Timo ist nur ein Beispiel. Die schwierige Ausbildungssituation macht sich in den Jugendtreffs an vielen Stellen bemerkbar. Gerade Haupt- und Realschüler fragen vermehrt nach Praktikumsplätzen im Jugendhaus, und mehr und mehr ehrenamtliche Helfer lassen sich ihr Engagement schriftlich bestätigen, um damit vielleicht die Chancen auf eine Ausbildungsstelle zu verbessern. Der Computer im Jugendhaus ist gefragt, um im Internet nach Stellen zu suchen.
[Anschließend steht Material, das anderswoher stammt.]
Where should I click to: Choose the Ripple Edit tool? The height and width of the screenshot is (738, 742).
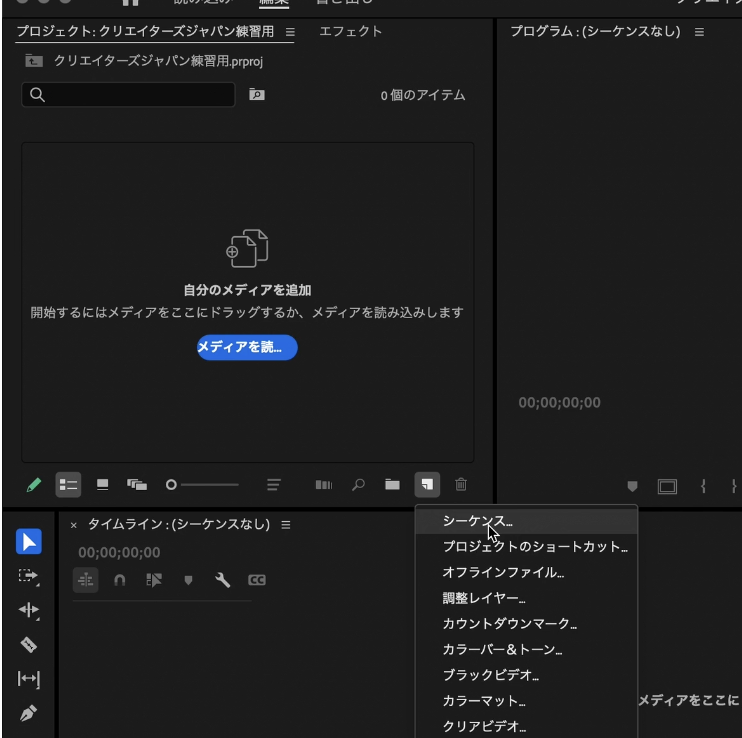pos(29,610)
Logischer können die Sozialarbeiterinnen nicht jedem einzelnen Jugendlichen ausführlich dabei helfen, seine Bewerbungen zu formulieren. Aber nützliche Tipps geben sie dennoch. Der Wichtigste: "Gebt nicht auf!" Den jungen Leuten im Bewerbungsmarathon Durchhaltevermögen zu vermitteln, sehen Silke Elzenbeck und Simone Heller als ihre wichtigste Aufgabe.
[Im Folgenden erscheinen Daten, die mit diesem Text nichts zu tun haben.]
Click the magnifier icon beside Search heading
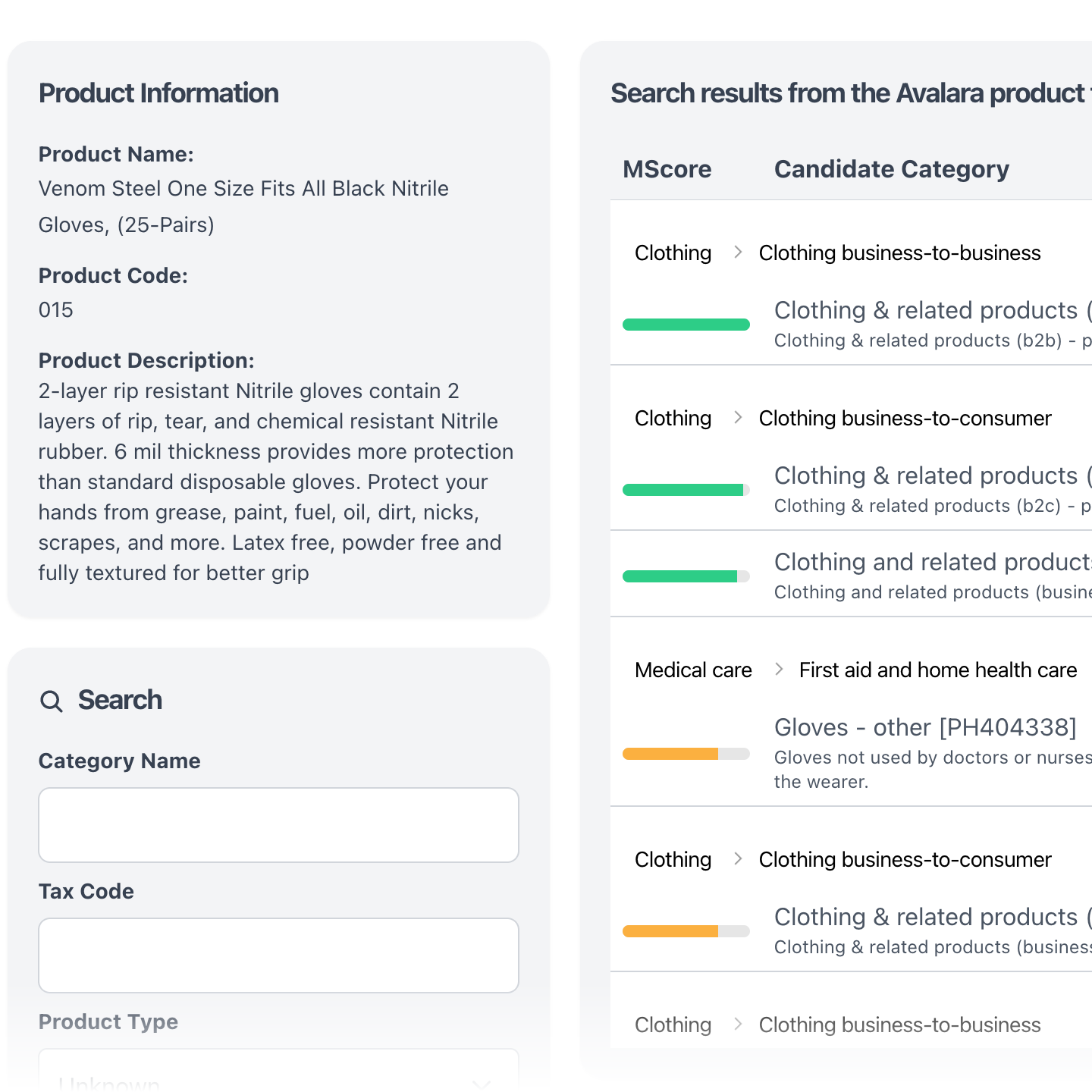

"Uns haben sie früher gesagt, wenn du dich anstrengst, kannst du dich auch beruflich entfalten", sagt Simone Heller (25). So simpel sei das für die Schulabgänger heute nicht mehr. "Wir konnten uns aussuchen, was wir machen wollen", pflichtet Elzenbeck (33) bei, heute zählt für die meisten einfach, "irgendwas" zu machen. Keine Seltenheit, dass sich eine Jugendliche für eine Ausbildungsstelle als Gärtnerin und Frisörin und Artzthelferin bewirbt, wie es Julia Weidinger (20), Praktikantin bei der Stadtjugendpflege von ihrer jüngeren Schwester berichtet.
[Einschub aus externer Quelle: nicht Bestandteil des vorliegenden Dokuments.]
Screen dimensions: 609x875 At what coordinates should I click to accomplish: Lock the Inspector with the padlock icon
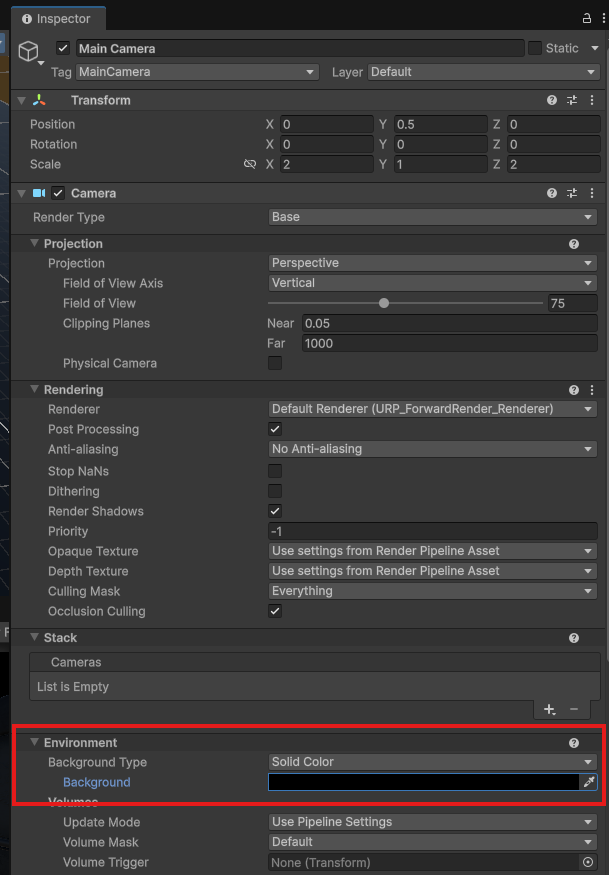586,19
"Wir erleben hier beides: Jugendliche, die richtig durchstarten und andere, die richtig auf die Nase fallen", sagt Elzenbeck. Einerseits biete die globalisierte Welt enorme Chancen. Fremde Länder sind so nah wie nie, die beruflichen Möglichkeiten enorm vielfältig. Andererseits fühlen sich viele Jugendliche überfordert. Und: "Die Jugendlichen sind immer mehr auf sich allein gestellt", stellt Elzenbeck fest. Das kann sie mit drastischen Beispielen aus ihrer Arbeit untermauern: "Zu uns kommen hier wirklich Jugendliche, die fragen, ob wir was zu essen haben."
Das Jugendhaus kann den fehlenden Rückhalt im Elternhaus nicht ersetzen. Doch zumindest wollen die Sozialarbeiter dazu beitragen, dass die Jugendlichen auch dann den Mut nicht verlieren, wenn die berufliche Perspektive düster erscheint. Zunächst sollen die Jugendlichen deshalb ihre Interessen entwickeln und ihre Chancen und Stärken kennen lernen. Nicht jede Anstrengung muss sich gleich in barer Münze auszahlen, meint Simone Heller: "Der Mensch ist mehr als Leistung und Konsum."